The bottom line of this is that GIF Animator is OBJECT ORIENTED. This means that not only do you have multiple frames, but multiple objects (either raster, vector or both) that can be placed, tweened or transparency changed over frames. Text effects, video effects are plenty too.

I have one extra copy of GIF Animator 5 sitting on my shelf unopened that I have to give away to the first person who PMs me. It is Windows-only software. The winner will be announced on this thread.

There is a winner!
Congratulations daasgrrl!

A big thank you to pinesay - and for anyone having further problems, requests etc. for changes to animated gifs, well, you know who to PM! But no promises until I see if it likes me :slight_smile:

PaintShop Pro v6 has an animation editor that can do it as well. Just use the menu link Animation->Resize.

Unless Jasc Paint Shop Pro did some major revision to their Animation Shop 3 software since I last reviewed it for marketing purposes, it is rather underpowered compared to Ulead GIF Animator 5. GIF Animator is not frame-based, but object-based, allowing you to combine raster (bitmap) objects, vector (line art) objects and text in an object manager list. The objects can be moved per frame, making animation much easier. Correct me if I am wrong: Animation Shop is strictly frame-based, meaning that object-level and vector-based animation is out of the question. Everything is done on the raster level.

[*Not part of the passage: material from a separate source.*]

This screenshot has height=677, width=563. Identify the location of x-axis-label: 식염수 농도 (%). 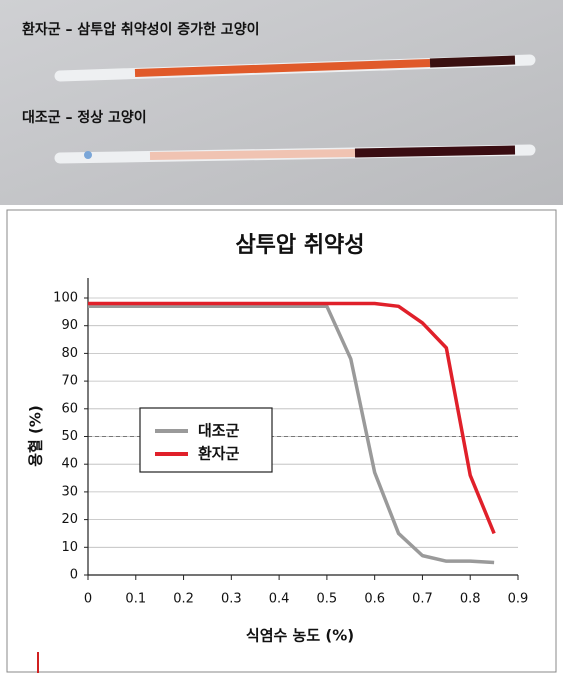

Unless Jasc Paint Shop Pro did some major revision to their Animation Shop 3 software since I last reviewed it for marketing purposes, it is rather underpowered compared to Ulead GIF Animator 5. GIF Animator is not frame-based, but object-based, allowing you to combine raster (bitmap) objects, vector (line art) objects and text in an object manager list. The objects can be moved per frame, making animation much easier. Correct me if I am wrong: Animation Shop is strictly frame-based, meaning that object-level and vector-based animation is out of the question. Everything is done on the raster level.[/quote]
Sounds right, but I don’t know for sure. I’ve only fiddled with animated GIFs twice, and never even seen the other package. Sounds like it isn’t just a simple editor, though, but a complete animation package.